- DVD cover
- Directed by: Steve Barron
- Written by: Wesley Burrowes
- Produced by: Steve Barron Alison Owen
- Starring: Imelda Staunton Pete Postlethwaite
- Cinematography: Brendan Galvin
- Edited by: David Yardley
- Music by: Pete Briquette Bob Geldof
- Production company: The Jim Henson Company
- Distributed by: Universal Focus (United States) Universal Pictures International (International; through United International Pictures)
- Release date: 6 October 2000;
- Running time: 88 minutes
- Countries: Ireland United Kingdom United States
- Language: English
- Box office: $2,630

= Rat (film) =

2000 film by Steve Barron

Rat is a 2000 comedy film directed by Steve Barron and starring Imelda Staunton and Pete Postlethwaite. The film focuses on the transformation of a working-class man into a rat and how his family copes with the startling change. The film's scenario is partly based on Franz Kafka's The Metamorphosis.

==Plot==
After his usual night of drinking at the local pub, Hubert Flynn returns home and transforms into a rat. Hubert's family each have different views on him now that he became a rodent. His wife Conchita thinks that this change is supposed to be a lesson to Hubert and that the reason he transformed is his own fault. Their son Pius, destined for a religious life, feels that because his father is now an animal, his family should kill him. Their daughter Marietta feels that the rat is still her father and that they should treat him with love and respect.

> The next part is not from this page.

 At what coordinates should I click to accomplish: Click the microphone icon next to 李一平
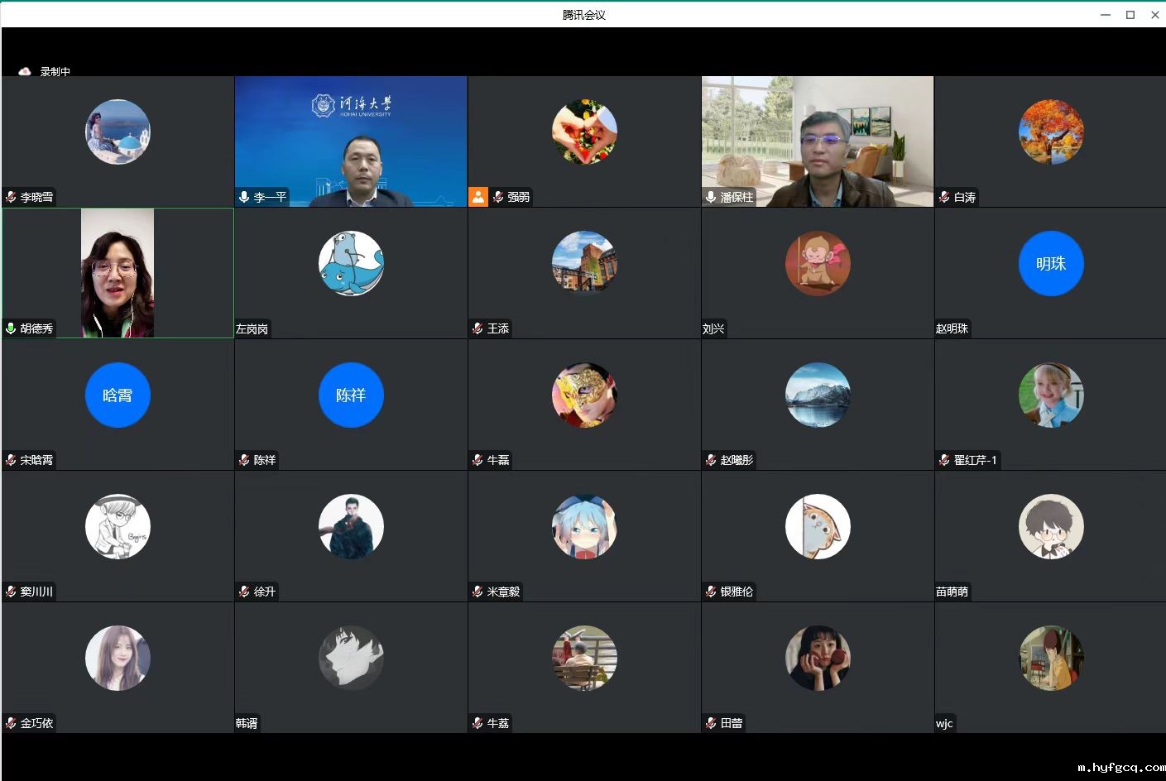click(x=244, y=197)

After hearing the news of a man changing into a rat on the local radio, ghostwriter Phelim Spratt convinces Conchita to write a book of the story. Because Phelim wants to write about Conchita's bravery and the family's loyalty to Hubert in the face of adversity, he suggests that they take Hubert out to the pub and bookie to see his friends and to show the public that they are proud of him.

Conchita sends for her brother, Matt, whom she describes as "a rock of sense". After telling the family all of the changes they will have to undergo, including Hubert's poor hygiene, unemployment, and unusual diet, Matt feels that Hubert would be more comfortable in a maggot factory with other rats. This decision is further solidified after Hubert bites Conchita on the finger.

After the family leaves him at the maggot factory, Hubert treks forty miles back to the house to be with his family on Christmas. With Hubert nearly dead from exhaustion, Conchita calls the doctor and sends Pius to get Father Geraldo to perform the last rites and an exorcism. After the doctor tells Conchita to cool Hubert down because of his fever, they put him in the refrigerator. Father Geraldo then arrives and performs the exorcism and Hubert emerges from the refrigerator as a man.

Because Hubert turned back into a man, Phelim and Conchita are nervous that no one will believe their story. They decide to lock Hubert in his room and use a replacement rat for public appearances. However, Hubert's old flame and neighbour, Daisy becomes sceptical when she hears him yelling that he needs to use the bathroom and calls for the police to investigate. While Hubert is in the bathroom, he remembers that as a rat, he saw Phelim hide the manuscript of the book in a cupboard. He takes the manuscript and hides it in his shirt. When the family realise that Hubert should be away from prying eyes, Conchita goes to tell him that they are sending him to a mental hospital until the book comes out.

When the police arrive, Marietta finds a letter written by her father saying that he feels the same way that he did before he turned into a rat. A rat then runs out the door and the family chases it in the street. When they get the rat back, Phelim tries to put it in the oven and it bites him on the finger. Hubert then appears behind them as a man and explains that the rat Phelim is holding is Conchita. He says that when he bit her earlier, he felt something leave his body and enter hers. He then explains that instead of a book about the family's loyalty, Phelim has been writing about their thoughts of killing Hubert and plans to abandon him at the maggot factory. They throw Phelim out and tell him never to return.

Marietta is worried about her mother and Hubert says that she will turn back into a woman when she serves her time. The film ends with the family at the pub with Hubert and Conchita, now a woman again, singing karaoke. It also shows a rat in the pub that has an earring like the one that Phelim wears.